University to develop new mental health support for postgrad students
The University of Manchester has been awarded £150,000 to develop new ways of supporting the wellbeing and mental health of postgraduate research students.
The funding, from the Higher Education Council for England (HEFCE), will allow the University to improve targeted wellbeing and mental health services to postgraduate research students and, where needed, access to specialised NHS services.
The University of Manchester has almost 4,000 postgraduate research (PGR) students, with over a third of these coming from outside the EU. Because of the different ways in which these students interact with the University and the particular pressures they may come under, the new project will seek to develop more specific policies and services.
These will include: developing a new monthly wellbeing check which will be completed by students and supervisors, and working with the existing PGR Representatives’ Network. There will also be resources, such as mindfulness tools which will be developed with outside specialists and made available to students and staff.
The project will employ two full-time members of staff – one in the Students’ Union and one in the University’s Graduate Education Team.
There will also be extensive consultation and regular meetings with students themselves. Aleksandra Besevic, a member of the PGR Representatives’ Network who is studying consumer behaviour in sustainable fashion, said: “I’m very happy that the University has secured the funding to improve postgraduate wellbeing. I have been working on student wellbeing in the Faculty of Science and Engineering which has made a difference to the community and bringing students together.
“Wellbeing is often overlooked by the students themselves, so it is important to have activities arranged by students for students. I hope this will improve postgraduate wellbeing across the whole University and foster a balanced working environment.”
Wellbeing is often overlooked by the students themselves, so it is important to have activities arranged by students for students. I hope this will improve postgraduate wellbeing across the whole University and foster a balanced working environment
The money for this project has come from HEFCE’s Catalyst Fund which provides targeted investment in activities led by universities and colleges. The fund supports a range of student and sector priorities, including innovation in higher education, efficiency and effectiveness, and student interest issues.
The University has already been successful in achieving Catalyst funding for projects around improving support for BAME students and those from low socio-economic groups and another to tackle harassment and hate crime.
In this round 17 awards were made in total across the sector and Manchester was one of only four institutions to receive the maximum allocation of £150,000.
Professor Matthew Lambon Ralph, Associate Vice-President (Research) and Director of the Manchester Doctoral College, said: “The health and wellbeing of our students is something where the University, working with partners, has been highly innovative. This particular piece of funding will allow us to thoroughly scope out the needs of this group of students and put measures in place which are tailored to their particular needs.”

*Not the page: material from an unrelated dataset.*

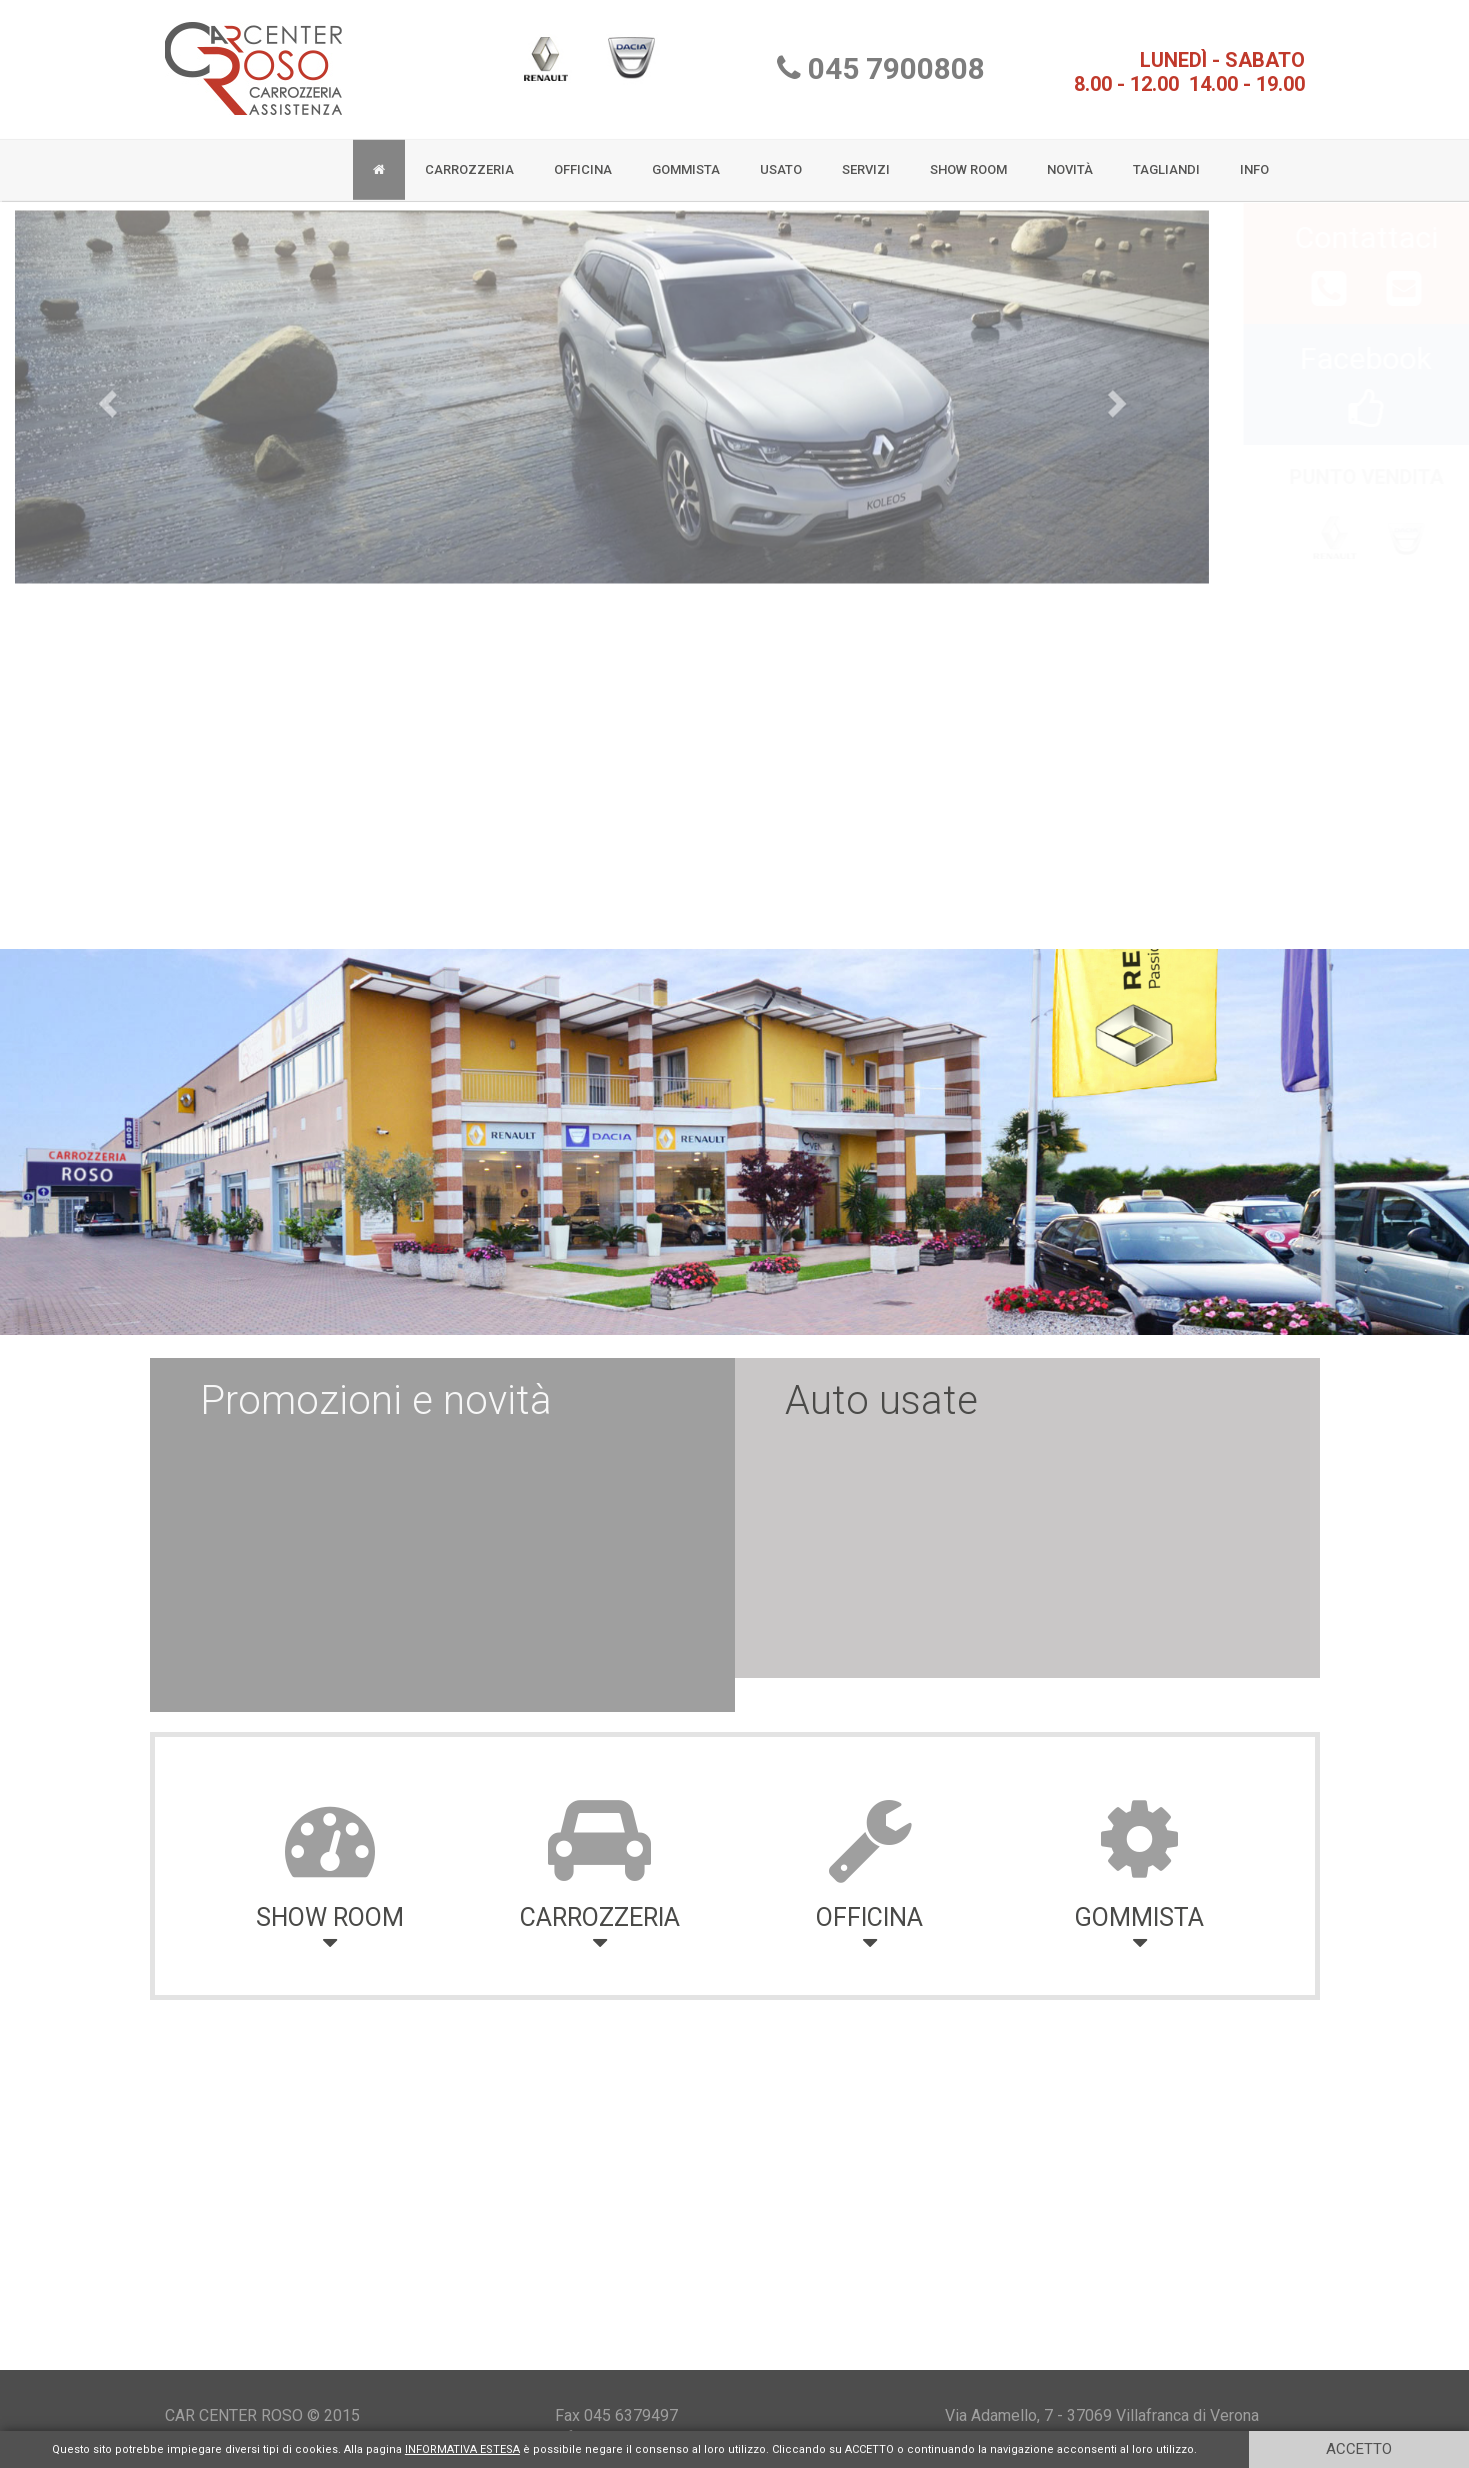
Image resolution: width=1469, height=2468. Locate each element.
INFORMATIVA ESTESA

The project team will include University staff with expertise in wellbeing and mental health, working in partnership with selected external partners from: the Greater Manchester Mental Health NHS Foundation Trust, Vitae, MIND, BluSCI, Six Degrees, Student Minds and the Institute of Employment Studies.
The project is due to finish in early 2020 and results will be shared across the HE sector as new services are implemented.
Speaking about the latest round of funding, HEFCE Chief Executive, Professor Madeleine Atkins, said: “This programme to develop extra support for postgraduate research students is timely, and complements the resources HEFCE already provides to support student safeguarding and to address barriers to student success.
“We are delighted to support these innovative projects in the important area of mental health and wellbeing, and look forward to successful outcomes and the sharing of good practice for the benefit of all postgraduate research students.”
UPDATE: 18 April 2018
The University has also received £50,000 in funding for ‘Passivity, the Bystander and Religious Based Hate Crime’ a new project which will continue the work of the Speak Up Stand Up Active Bystander Imitative and bring people together to discuss, analyse and understand ‘the bystander’ in relation to religious based hate crime.
Alongside the Students’ Union, staff and students will come together to improve religious literacy among students and staff, including myth-busting, support the development of effective role models for students of different religions or beliefs and develop and sustain positive campus relations between different groups.
Eventually the project will support the production of a series of materials and events that will be used on an ongoing basis across campus.